As we highlighted in our 2025 Ransomware Report, the dismantling of major and well-equipped ransomware groups like LockBit and AlphV led to fragmentation within the ecosystem. While these larger and more established groups possessed the capability to target Financial Services companies, the smaller, less sophisticated groups that remain lack the same means to attack a well-protected industry.
In the absence of these larger groups, we now observe that Ransomware-as-a-Service (RaaS) tools are being sold for very low prices, typically between $100 and $1,000 per attack. This has opened the door for less experienced individuals to enter the ransomware scene. In fact, every day, new groups emerge and carry out attacks. But breaching financial defenses remains significantly more challenging. As a result, newer and less skilled groups often prefer to avoid targeting such high-security environments.
The Future of Ransomware Attacks on the Financial Sector
While direct attacks on the financial sector appear to be decreasing, this trend is not guaranteed to continue. The cyber threat landscape is highly dynamic, and attackers are quick to adapt. Smaller, less capable groups may evolve over time and become more organized.
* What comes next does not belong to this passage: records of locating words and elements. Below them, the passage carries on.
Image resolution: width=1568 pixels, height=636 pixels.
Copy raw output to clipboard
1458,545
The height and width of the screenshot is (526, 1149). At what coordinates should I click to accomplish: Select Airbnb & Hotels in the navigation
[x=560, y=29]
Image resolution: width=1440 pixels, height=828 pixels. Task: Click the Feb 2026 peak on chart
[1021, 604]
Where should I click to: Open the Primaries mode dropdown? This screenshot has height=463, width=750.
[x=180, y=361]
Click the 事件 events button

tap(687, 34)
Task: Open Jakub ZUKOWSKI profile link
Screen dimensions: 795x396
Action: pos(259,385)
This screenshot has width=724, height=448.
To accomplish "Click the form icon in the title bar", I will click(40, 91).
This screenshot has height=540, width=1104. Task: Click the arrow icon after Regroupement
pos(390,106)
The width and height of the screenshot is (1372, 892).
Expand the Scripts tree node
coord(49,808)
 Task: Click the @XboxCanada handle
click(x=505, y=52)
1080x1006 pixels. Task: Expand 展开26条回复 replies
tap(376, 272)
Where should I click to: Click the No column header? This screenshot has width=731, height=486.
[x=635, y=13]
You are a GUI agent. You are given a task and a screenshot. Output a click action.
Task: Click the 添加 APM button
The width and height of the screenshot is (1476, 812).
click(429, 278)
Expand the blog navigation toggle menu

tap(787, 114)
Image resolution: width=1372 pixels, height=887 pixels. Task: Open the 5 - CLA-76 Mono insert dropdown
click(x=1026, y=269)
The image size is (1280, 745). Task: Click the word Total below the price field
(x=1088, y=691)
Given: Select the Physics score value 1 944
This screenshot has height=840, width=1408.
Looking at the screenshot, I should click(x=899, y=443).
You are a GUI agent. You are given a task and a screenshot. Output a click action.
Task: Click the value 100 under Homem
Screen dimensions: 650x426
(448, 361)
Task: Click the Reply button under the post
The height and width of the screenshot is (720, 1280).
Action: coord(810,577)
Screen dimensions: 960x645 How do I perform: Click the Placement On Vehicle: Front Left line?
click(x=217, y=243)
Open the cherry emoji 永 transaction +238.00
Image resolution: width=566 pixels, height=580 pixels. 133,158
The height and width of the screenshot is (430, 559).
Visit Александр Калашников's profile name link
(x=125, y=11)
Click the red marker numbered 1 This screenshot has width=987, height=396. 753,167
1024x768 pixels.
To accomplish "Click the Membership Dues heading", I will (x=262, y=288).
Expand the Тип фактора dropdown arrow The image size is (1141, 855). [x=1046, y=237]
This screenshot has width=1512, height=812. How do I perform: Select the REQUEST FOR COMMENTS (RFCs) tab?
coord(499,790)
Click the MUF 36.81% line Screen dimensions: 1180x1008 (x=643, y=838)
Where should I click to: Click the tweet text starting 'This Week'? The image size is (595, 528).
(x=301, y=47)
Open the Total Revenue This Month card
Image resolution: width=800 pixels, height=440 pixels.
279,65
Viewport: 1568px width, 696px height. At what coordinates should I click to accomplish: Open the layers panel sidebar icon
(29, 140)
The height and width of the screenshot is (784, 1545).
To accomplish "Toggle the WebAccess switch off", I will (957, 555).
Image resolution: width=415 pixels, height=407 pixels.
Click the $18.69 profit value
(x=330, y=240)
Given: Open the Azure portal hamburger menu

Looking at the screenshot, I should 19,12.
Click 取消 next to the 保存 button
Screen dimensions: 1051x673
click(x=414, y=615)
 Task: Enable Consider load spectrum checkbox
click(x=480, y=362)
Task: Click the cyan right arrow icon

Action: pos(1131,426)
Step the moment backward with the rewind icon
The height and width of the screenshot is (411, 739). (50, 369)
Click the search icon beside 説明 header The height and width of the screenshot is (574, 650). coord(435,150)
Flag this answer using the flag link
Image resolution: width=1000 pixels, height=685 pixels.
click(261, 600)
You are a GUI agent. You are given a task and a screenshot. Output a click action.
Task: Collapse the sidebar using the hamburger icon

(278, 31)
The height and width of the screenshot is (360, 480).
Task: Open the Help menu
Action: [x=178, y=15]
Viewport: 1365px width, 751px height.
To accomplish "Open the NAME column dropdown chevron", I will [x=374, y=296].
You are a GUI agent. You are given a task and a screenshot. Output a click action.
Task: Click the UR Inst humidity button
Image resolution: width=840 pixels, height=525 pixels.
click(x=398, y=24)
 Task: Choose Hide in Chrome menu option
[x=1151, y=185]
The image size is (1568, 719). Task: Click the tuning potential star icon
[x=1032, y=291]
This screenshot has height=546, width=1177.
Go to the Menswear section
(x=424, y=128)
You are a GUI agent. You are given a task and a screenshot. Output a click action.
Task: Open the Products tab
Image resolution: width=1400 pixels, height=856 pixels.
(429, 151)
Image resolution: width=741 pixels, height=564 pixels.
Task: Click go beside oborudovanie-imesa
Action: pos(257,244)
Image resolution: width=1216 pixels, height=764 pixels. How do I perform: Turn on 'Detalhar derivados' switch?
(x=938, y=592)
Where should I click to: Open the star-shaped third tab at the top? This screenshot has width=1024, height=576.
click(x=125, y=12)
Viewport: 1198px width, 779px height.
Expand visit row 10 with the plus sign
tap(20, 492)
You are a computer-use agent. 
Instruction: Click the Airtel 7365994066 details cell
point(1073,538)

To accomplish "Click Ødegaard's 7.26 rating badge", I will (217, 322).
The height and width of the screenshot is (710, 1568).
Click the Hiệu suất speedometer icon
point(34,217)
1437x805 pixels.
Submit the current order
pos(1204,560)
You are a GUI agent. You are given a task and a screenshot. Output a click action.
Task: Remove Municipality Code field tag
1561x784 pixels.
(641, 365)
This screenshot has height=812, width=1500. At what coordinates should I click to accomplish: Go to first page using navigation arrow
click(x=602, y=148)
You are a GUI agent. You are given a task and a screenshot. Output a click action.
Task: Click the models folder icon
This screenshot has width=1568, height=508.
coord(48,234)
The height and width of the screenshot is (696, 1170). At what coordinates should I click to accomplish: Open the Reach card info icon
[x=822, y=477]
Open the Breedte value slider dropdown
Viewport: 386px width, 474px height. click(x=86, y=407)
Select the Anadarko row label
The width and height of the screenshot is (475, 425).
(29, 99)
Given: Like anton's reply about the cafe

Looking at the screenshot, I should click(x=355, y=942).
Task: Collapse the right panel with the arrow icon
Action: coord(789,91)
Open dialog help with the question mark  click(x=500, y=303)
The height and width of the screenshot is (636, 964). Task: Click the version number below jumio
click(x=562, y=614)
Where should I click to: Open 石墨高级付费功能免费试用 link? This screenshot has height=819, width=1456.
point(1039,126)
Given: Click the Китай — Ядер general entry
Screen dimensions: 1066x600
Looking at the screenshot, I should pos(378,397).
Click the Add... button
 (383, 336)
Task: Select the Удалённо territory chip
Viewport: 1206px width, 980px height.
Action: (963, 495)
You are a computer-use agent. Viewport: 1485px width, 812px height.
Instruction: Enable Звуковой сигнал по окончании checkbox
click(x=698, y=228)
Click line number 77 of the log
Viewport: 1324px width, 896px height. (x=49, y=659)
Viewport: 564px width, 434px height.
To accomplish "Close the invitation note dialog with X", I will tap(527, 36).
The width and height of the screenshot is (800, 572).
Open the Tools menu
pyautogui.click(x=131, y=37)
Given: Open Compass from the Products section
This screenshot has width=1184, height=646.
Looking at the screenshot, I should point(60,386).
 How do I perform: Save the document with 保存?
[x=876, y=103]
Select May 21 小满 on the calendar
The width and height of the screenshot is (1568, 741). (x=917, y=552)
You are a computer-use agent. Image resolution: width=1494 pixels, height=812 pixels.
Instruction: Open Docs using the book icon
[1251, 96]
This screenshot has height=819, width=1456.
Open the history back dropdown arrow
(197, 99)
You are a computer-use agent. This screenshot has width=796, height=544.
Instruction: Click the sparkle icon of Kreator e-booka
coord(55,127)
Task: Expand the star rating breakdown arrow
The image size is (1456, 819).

With the increasing use of AI-powered automation tools, easier access to technical knowledge, and the growing availability of open-source exploit kits, even actors once considered “inexperienced” could gain the ability to conduct sophisticated attacks. Moreover, attackers may shift from targeting financial institutions directly to exploiting weaker links within their ecosystems.
This brings us to a critical point: third-party risk.
Finance’s Vendors Pose a Greater Risk
Even though financial institutions have made significant progress in securing their own systems, vendor-related exposures remain a major concern. External service providers, software vendors, and infrastructure partners often serve as alternative, and more vulnerable, entry points for attackers.
Therefore, while the drop in direct attacks is promising, the risk of indirect access through third parties continues to pose a serious threat to the financial sector.